The representative-elect said the committee will likely focus on lower taxes and transparency. Gilmore said he is also interested in what the state may do in terms of tax reform.

“We have got to be very aggressive to be competitive with other states,” Gilmore said. 

Beaty said the revenue committee will also play a role in the legislature’s decisions as the state’s financial situation clarifies as Coronavirus Aid, Relief, and Economic Security (CARES) Act money runs out and Assemblymen can calculate the state’s true revenue.

“Once (the 2020 fiscal year) is complete, we will have the actual numbers of the CARES Act money that poured into the state. In budgeting, you always try to take the extraordinary items out, so we’ll want to take those out and see how the state fared,” he said.

The local affairs committee is one that deals with grants and opportunities available at the county level.

“I have already heard from some folks from the municipal league, and then just some concerns and issues from other local elected officials that they may have on the local side,” Beaty said.

During his turn as a freshman senator, Gilmore has been assigned to the Public Health and Welfare Committee and the Agriculture, Forestry and Economic Development Committee.

His placement on the public health committee is a coveted one, Gilmore said.

“I was very fortunate to get on that with dealing with what we are dealing with concerning COVID, but with rural Arkansas, we have so many needs when it comes to public health and welfare,” he said. “I think I can have a role in helping shape policy to help those in need. That is going to be a very busy committee to be on this session.”

Things that will need to be considered in the long term is how the state can recruit physicians to the region and retain them, Gilmore said.

“If a physician is going to look at their options on pay and everything else, how do we entice them to southeastern Arkansas?” he said.

As part of his commitment to the public health committee, Gilmore has already co-sponsored with Rep. Justin Boyd a resolution expressing the extent to which the opioid crisis has affected the region.

“The opioid crisis that we are dealing with is a huge issue,” Gilmore said. “This resolution just kind of reiterates some of the facts that we already know about the crisis; it is just a way to bring more attention to that issue. Per capita, it is more of an issue in rural areas.”

The Senator-elect likewise said he was very glad to be placed on the agriculture and economic development committee.

“I think it is going to be beneficial for my district, which is heavily forested but in need of economic development,” he said. 

During this term, the legislature will redraw district lines based on census data. Gilmore said one thing he hopes to see is districts that make more sense geographically.

“I would like to at least follow along county lines instead of chopping up piecemeal,” he said.

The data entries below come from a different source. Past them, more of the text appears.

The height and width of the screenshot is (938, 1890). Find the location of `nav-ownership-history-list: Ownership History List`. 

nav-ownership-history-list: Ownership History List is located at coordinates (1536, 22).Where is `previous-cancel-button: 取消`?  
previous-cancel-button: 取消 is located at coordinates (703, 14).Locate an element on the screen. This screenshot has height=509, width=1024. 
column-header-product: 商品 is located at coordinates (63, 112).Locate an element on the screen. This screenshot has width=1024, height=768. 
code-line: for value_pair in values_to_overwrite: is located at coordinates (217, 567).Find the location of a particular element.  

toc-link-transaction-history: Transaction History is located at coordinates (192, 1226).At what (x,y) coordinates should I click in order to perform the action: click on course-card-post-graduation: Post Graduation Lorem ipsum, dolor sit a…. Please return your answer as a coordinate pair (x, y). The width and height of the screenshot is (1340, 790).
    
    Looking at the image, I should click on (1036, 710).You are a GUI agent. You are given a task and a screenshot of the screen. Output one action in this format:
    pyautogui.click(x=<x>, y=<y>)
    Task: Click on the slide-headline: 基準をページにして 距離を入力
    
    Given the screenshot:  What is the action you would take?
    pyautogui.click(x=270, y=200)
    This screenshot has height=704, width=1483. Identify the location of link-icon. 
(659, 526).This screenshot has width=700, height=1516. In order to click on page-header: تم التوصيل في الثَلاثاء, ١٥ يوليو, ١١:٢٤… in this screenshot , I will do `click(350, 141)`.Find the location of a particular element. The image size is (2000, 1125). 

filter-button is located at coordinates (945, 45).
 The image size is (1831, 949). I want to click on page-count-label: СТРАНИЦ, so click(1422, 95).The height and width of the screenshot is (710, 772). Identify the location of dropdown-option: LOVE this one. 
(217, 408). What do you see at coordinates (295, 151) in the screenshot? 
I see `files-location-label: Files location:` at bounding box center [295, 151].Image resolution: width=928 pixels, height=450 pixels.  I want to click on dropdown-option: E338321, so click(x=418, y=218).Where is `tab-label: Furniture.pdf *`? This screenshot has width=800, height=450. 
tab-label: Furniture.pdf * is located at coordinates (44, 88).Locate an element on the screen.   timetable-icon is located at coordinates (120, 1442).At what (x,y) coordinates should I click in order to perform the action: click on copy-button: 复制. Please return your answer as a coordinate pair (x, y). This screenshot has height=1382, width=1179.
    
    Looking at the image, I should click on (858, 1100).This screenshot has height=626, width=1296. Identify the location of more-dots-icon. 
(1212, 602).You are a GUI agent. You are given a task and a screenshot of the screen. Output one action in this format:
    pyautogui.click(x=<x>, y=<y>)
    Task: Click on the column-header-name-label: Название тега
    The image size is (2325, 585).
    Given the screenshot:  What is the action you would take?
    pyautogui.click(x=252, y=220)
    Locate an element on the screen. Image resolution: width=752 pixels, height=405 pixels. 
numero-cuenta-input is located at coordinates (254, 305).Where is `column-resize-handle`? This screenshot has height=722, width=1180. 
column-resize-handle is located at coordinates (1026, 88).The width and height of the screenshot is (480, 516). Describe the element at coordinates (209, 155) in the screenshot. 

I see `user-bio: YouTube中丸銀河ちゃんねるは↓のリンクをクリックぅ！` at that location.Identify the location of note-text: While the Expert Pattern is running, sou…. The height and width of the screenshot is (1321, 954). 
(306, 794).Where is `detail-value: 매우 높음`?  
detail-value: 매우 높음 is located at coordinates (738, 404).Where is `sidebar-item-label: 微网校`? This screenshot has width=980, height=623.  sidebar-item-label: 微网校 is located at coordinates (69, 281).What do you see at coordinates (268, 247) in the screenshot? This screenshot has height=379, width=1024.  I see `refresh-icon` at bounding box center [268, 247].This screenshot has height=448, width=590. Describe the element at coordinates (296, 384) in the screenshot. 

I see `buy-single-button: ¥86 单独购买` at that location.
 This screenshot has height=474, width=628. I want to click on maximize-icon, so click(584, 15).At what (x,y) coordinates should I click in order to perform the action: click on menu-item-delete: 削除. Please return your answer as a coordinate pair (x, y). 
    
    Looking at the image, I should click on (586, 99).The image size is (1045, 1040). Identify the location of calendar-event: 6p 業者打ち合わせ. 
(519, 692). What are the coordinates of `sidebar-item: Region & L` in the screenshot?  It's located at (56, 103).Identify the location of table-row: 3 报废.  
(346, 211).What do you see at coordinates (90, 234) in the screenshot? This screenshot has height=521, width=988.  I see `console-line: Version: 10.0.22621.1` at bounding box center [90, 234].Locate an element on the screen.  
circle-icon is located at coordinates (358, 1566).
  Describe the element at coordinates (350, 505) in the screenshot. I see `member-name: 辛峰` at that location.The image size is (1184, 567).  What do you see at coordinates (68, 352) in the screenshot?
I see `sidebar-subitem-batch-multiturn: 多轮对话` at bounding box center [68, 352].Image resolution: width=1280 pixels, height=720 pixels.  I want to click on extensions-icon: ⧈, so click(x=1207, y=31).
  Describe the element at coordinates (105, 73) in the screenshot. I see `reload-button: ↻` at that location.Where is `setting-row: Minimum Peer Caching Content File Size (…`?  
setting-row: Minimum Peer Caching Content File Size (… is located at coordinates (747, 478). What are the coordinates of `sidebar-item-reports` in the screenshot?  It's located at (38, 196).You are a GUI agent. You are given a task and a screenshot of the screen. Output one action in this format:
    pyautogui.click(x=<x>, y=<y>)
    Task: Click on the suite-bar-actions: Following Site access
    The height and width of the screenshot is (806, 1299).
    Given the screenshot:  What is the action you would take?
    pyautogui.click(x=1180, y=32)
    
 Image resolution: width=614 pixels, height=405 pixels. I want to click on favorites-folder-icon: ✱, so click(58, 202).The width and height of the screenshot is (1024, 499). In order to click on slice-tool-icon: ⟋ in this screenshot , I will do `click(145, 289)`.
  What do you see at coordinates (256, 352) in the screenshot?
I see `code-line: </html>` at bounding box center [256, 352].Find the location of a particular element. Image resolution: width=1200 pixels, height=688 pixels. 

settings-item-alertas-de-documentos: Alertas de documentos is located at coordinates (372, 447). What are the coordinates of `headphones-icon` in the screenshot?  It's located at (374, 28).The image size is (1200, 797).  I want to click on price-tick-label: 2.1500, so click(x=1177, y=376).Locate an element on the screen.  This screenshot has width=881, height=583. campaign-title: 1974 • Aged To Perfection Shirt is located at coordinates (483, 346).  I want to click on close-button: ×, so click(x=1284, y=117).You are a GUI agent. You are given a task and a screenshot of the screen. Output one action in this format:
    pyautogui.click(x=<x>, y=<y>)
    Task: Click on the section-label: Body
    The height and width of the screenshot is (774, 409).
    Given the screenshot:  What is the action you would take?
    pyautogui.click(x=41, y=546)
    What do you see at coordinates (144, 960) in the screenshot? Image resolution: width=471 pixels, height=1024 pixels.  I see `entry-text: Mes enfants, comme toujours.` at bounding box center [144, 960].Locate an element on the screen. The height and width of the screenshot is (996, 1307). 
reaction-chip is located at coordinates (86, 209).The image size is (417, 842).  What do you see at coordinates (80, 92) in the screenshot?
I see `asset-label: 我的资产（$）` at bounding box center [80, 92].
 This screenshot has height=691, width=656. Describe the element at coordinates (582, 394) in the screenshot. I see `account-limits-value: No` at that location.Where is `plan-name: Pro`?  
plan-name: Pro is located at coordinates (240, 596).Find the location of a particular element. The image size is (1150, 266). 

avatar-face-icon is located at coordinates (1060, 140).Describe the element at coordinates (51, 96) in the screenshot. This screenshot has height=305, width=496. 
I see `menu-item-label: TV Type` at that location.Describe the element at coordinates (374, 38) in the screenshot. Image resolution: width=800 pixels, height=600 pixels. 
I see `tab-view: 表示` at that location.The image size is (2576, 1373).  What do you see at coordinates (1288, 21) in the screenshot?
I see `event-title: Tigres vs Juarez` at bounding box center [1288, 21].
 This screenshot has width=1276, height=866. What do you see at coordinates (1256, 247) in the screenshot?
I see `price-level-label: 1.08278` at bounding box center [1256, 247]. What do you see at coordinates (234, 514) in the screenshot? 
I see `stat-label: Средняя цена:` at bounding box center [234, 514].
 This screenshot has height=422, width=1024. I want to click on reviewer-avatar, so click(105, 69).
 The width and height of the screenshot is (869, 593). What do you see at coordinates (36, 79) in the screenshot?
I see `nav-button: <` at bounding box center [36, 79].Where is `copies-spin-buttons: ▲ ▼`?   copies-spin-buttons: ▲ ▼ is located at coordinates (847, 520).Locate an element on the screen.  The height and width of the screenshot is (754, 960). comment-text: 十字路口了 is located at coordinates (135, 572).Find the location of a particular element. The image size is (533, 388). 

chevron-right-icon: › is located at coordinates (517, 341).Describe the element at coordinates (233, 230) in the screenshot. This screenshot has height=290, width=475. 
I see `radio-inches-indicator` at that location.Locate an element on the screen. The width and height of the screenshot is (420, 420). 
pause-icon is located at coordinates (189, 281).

Beaty said as the legislative session approaches, it will be an exciting experience.

“And I am excited to have the opportunity to participate in it,” he said.

Gilmore said that his former work with the lieutenant governor’s office gave him the benefit of having experience working in the senate chambers during previous sessions, but this session will be different.

“I am honored and thankful to the people for entrusting us with this opportunity,” he said.